◆ **Exercise**: Copy these items out line for line, changing nothing.

* Start Information supplied *

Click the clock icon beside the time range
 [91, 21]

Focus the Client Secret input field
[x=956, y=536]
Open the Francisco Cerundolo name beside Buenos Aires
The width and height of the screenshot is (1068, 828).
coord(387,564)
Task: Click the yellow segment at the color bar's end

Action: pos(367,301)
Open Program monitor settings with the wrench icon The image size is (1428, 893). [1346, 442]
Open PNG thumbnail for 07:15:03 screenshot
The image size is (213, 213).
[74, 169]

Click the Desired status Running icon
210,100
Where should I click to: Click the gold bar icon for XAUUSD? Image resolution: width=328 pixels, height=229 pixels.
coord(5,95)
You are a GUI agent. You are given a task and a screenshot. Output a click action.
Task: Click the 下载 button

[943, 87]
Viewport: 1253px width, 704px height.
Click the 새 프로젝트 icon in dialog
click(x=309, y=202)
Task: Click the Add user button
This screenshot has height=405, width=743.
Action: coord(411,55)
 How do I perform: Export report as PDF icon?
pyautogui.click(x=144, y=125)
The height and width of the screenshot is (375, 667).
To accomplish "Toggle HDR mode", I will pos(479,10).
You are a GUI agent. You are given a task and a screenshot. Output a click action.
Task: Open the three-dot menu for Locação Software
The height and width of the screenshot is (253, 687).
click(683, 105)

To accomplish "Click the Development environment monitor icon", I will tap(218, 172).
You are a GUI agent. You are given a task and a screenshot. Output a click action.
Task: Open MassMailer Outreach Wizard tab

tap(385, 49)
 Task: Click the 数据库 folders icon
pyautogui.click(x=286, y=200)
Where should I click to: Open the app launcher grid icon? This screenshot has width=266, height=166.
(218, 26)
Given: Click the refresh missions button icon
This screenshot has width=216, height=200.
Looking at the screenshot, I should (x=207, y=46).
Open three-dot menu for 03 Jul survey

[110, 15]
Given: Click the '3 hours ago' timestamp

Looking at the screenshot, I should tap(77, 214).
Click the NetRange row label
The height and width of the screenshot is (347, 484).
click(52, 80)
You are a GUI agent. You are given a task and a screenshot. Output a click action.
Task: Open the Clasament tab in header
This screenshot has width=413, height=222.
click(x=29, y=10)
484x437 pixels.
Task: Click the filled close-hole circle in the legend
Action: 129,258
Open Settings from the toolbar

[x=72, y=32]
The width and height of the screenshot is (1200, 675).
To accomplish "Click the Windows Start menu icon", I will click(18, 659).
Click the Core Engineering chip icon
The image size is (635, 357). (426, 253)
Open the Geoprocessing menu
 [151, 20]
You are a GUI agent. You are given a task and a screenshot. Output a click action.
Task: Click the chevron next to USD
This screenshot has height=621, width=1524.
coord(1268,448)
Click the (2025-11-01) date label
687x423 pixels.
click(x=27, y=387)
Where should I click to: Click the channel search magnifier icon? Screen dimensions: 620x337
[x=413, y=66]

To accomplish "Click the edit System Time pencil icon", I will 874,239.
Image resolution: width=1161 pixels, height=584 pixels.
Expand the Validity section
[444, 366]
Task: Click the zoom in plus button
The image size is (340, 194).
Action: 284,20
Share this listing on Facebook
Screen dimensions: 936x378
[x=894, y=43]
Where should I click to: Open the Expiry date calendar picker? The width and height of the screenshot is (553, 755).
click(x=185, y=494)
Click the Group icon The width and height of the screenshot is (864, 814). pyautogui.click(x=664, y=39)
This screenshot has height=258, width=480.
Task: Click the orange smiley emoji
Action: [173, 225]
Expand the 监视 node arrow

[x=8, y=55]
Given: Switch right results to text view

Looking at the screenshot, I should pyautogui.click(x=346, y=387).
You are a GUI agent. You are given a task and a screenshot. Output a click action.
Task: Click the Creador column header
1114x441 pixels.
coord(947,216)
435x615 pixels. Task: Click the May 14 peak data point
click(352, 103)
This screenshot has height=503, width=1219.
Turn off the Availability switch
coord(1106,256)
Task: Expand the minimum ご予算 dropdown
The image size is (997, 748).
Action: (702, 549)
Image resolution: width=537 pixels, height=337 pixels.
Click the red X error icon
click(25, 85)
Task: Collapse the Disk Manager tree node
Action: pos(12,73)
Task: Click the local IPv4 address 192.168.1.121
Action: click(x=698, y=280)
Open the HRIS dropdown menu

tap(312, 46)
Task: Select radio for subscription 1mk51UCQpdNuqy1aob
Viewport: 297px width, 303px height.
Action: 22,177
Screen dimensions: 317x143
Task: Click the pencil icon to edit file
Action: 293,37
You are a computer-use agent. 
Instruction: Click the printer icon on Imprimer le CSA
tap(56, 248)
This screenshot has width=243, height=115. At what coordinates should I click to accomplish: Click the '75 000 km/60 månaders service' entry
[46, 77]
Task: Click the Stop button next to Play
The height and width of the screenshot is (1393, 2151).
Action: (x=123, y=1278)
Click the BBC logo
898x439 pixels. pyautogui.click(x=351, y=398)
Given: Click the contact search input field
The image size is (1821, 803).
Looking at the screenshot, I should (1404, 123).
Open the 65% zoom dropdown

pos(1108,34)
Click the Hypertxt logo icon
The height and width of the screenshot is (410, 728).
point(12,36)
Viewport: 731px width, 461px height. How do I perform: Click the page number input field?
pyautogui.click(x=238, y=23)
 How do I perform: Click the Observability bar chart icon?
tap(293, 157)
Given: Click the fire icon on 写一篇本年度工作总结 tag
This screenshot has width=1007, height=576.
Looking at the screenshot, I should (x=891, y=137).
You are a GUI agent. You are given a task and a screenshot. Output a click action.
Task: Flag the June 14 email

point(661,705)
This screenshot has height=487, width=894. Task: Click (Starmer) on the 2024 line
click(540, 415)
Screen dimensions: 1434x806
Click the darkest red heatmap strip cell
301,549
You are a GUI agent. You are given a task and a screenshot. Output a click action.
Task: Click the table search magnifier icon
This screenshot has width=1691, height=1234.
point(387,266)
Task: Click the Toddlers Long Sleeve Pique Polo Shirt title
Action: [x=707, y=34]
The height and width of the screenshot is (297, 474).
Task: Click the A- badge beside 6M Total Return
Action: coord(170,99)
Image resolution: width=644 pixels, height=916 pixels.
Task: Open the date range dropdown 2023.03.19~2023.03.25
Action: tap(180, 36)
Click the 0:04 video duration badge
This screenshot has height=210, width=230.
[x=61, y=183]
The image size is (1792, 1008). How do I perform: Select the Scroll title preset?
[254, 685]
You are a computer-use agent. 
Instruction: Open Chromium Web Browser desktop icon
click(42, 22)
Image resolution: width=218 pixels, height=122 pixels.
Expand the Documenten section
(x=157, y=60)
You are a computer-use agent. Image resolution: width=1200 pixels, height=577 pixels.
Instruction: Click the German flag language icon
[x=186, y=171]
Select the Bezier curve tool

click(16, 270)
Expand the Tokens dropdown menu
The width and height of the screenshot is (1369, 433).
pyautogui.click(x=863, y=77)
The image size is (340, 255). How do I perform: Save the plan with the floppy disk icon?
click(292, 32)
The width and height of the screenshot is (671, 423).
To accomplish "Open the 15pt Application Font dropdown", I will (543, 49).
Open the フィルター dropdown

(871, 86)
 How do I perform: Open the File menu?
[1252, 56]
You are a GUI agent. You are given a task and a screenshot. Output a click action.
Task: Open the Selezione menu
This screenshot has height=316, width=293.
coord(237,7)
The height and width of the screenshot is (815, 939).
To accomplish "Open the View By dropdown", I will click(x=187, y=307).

* End Information supplied *

◆ **Result**:
Click the clock icon beside the time range
 [91, 21]

Focus the Client Secret input field
[x=956, y=536]
Open the Francisco Cerundolo name beside Buenos Aires
The width and height of the screenshot is (1068, 828).
coord(387,564)
Task: Click the yellow segment at the color bar's end

Action: pos(367,301)
Open Program monitor settings with the wrench icon The image size is (1428, 893). [1346, 442]
Open PNG thumbnail for 07:15:03 screenshot
The image size is (213, 213).
[74, 169]

Click the Desired status Running icon
210,100
Where should I click to: Click the gold bar icon for XAUUSD? Image resolution: width=328 pixels, height=229 pixels.
coord(5,95)
You are a GUI agent. You are given a task and a screenshot. Output a click action.
Task: Click the 下载 button

[943, 87]
Viewport: 1253px width, 704px height.
Click the 새 프로젝트 icon in dialog
click(x=309, y=202)
Task: Click the Add user button
This screenshot has height=405, width=743.
Action: coord(411,55)
 How do I perform: Export report as PDF icon?
pyautogui.click(x=144, y=125)
The height and width of the screenshot is (375, 667).
To accomplish "Toggle HDR mode", I will pos(479,10).
You are a GUI agent. You are given a task and a screenshot. Output a click action.
Task: Open the three-dot menu for Locação Software
The height and width of the screenshot is (253, 687).
click(683, 105)

To accomplish "Click the Development environment monitor icon", I will tap(218, 172).
You are a GUI agent. You are given a task and a screenshot. Output a click action.
Task: Open MassMailer Outreach Wizard tab

tap(385, 49)
 Task: Click the 数据库 folders icon
pyautogui.click(x=286, y=200)
Where should I click to: Open the app launcher grid icon? This screenshot has width=266, height=166.
(218, 26)
Given: Click the refresh missions button icon
This screenshot has width=216, height=200.
Looking at the screenshot, I should (x=207, y=46).
Open three-dot menu for 03 Jul survey

[110, 15]
Given: Click the '3 hours ago' timestamp

Looking at the screenshot, I should tap(77, 214).
Click the NetRange row label
The height and width of the screenshot is (347, 484).
click(52, 80)
You are a GUI agent. You are given a task and a screenshot. Output a click action.
Task: Open the Clasament tab in header
This screenshot has width=413, height=222.
click(x=29, y=10)
484x437 pixels.
Task: Click the filled close-hole circle in the legend
Action: 129,258
Open Settings from the toolbar

[x=72, y=32]
The width and height of the screenshot is (1200, 675).
To accomplish "Click the Windows Start menu icon", I will click(18, 659).
Click the Core Engineering chip icon
The image size is (635, 357). (426, 253)
Open the Geoprocessing menu
 [151, 20]
You are a GUI agent. You are given a task and a screenshot. Output a click action.
Task: Click the chevron next to USD
This screenshot has height=621, width=1524.
coord(1268,448)
Click the (2025-11-01) date label
687x423 pixels.
click(x=27, y=387)
Where should I click to: Click the channel search magnifier icon? Screen dimensions: 620x337
[x=413, y=66]

To accomplish "Click the edit System Time pencil icon", I will 874,239.
Image resolution: width=1161 pixels, height=584 pixels.
Expand the Validity section
[444, 366]
Task: Click the zoom in plus button
The image size is (340, 194).
Action: 284,20
Share this listing on Facebook
Screen dimensions: 936x378
[x=894, y=43]
Where should I click to: Open the Expiry date calendar picker? The width and height of the screenshot is (553, 755).
click(x=185, y=494)
Click the Group icon The width and height of the screenshot is (864, 814). pyautogui.click(x=664, y=39)
This screenshot has height=258, width=480.
Task: Click the orange smiley emoji
Action: [173, 225]
Expand the 监视 node arrow

[x=8, y=55]
Given: Switch right results to text view

Looking at the screenshot, I should pyautogui.click(x=346, y=387).
You are a GUI agent. You are given a task and a screenshot. Output a click action.
Task: Click the Creador column header
1114x441 pixels.
coord(947,216)
435x615 pixels. Task: Click the May 14 peak data point
click(352, 103)
This screenshot has height=503, width=1219.
Turn off the Availability switch
coord(1106,256)
Task: Expand the minimum ご予算 dropdown
The image size is (997, 748).
Action: (702, 549)
Image resolution: width=537 pixels, height=337 pixels.
Click the red X error icon
click(25, 85)
Task: Collapse the Disk Manager tree node
Action: pos(12,73)
Task: Click the local IPv4 address 192.168.1.121
Action: click(x=698, y=280)
Open the HRIS dropdown menu

tap(312, 46)
Task: Select radio for subscription 1mk51UCQpdNuqy1aob
Viewport: 297px width, 303px height.
Action: 22,177
Screen dimensions: 317x143
Task: Click the pencil icon to edit file
Action: 293,37
You are a computer-use agent. 
Instruction: Click the printer icon on Imprimer le CSA
tap(56, 248)
This screenshot has width=243, height=115. At what coordinates should I click to accomplish: Click the '75 000 km/60 månaders service' entry
[46, 77]
Task: Click the Stop button next to Play
The height and width of the screenshot is (1393, 2151).
Action: (x=123, y=1278)
Click the BBC logo
898x439 pixels. pyautogui.click(x=351, y=398)
Given: Click the contact search input field
The image size is (1821, 803).
Looking at the screenshot, I should (1404, 123).
Open the 65% zoom dropdown

pos(1108,34)
Click the Hypertxt logo icon
The height and width of the screenshot is (410, 728).
point(12,36)
Viewport: 731px width, 461px height. How do I perform: Click the page number input field?
pyautogui.click(x=238, y=23)
 How do I perform: Click the Observability bar chart icon?
tap(293, 157)
Given: Click the fire icon on 写一篇本年度工作总结 tag
This screenshot has width=1007, height=576.
Looking at the screenshot, I should (x=891, y=137).
You are a GUI agent. You are given a task and a screenshot. Output a click action.
Task: Flag the June 14 email

point(661,705)
This screenshot has height=487, width=894. Task: Click (Starmer) on the 2024 line
click(540, 415)
Screen dimensions: 1434x806
Click the darkest red heatmap strip cell
301,549
You are a GUI agent. You are given a task and a screenshot. Output a click action.
Task: Click the table search magnifier icon
This screenshot has width=1691, height=1234.
point(387,266)
Task: Click the Toddlers Long Sleeve Pique Polo Shirt title
Action: [x=707, y=34]
The height and width of the screenshot is (297, 474).
Task: Click the A- badge beside 6M Total Return
Action: coord(170,99)
Image resolution: width=644 pixels, height=916 pixels.
Task: Open the date range dropdown 2023.03.19~2023.03.25
Action: tap(180, 36)
Click the 0:04 video duration badge
This screenshot has height=210, width=230.
[x=61, y=183]
The image size is (1792, 1008). How do I perform: Select the Scroll title preset?
[254, 685]
You are a computer-use agent. 
Instruction: Open Chromium Web Browser desktop icon
click(42, 22)
Image resolution: width=218 pixels, height=122 pixels.
Expand the Documenten section
(x=157, y=60)
You are a computer-use agent. Image resolution: width=1200 pixels, height=577 pixels.
Instruction: Click the German flag language icon
[x=186, y=171]
Select the Bezier curve tool

click(16, 270)
Expand the Tokens dropdown menu
The width and height of the screenshot is (1369, 433).
pyautogui.click(x=863, y=77)
The image size is (340, 255). How do I perform: Save the plan with the floppy disk icon?
click(292, 32)
The width and height of the screenshot is (671, 423).
To accomplish "Open the 15pt Application Font dropdown", I will (543, 49).
Open the フィルター dropdown

(871, 86)
 How do I perform: Open the File menu?
[1252, 56]
You are a GUI agent. You are given a task and a screenshot. Output a click action.
Task: Open the Selezione menu
This screenshot has height=316, width=293.
coord(237,7)
The height and width of the screenshot is (815, 939).
To accomplish "Open the View By dropdown", I will click(x=187, y=307).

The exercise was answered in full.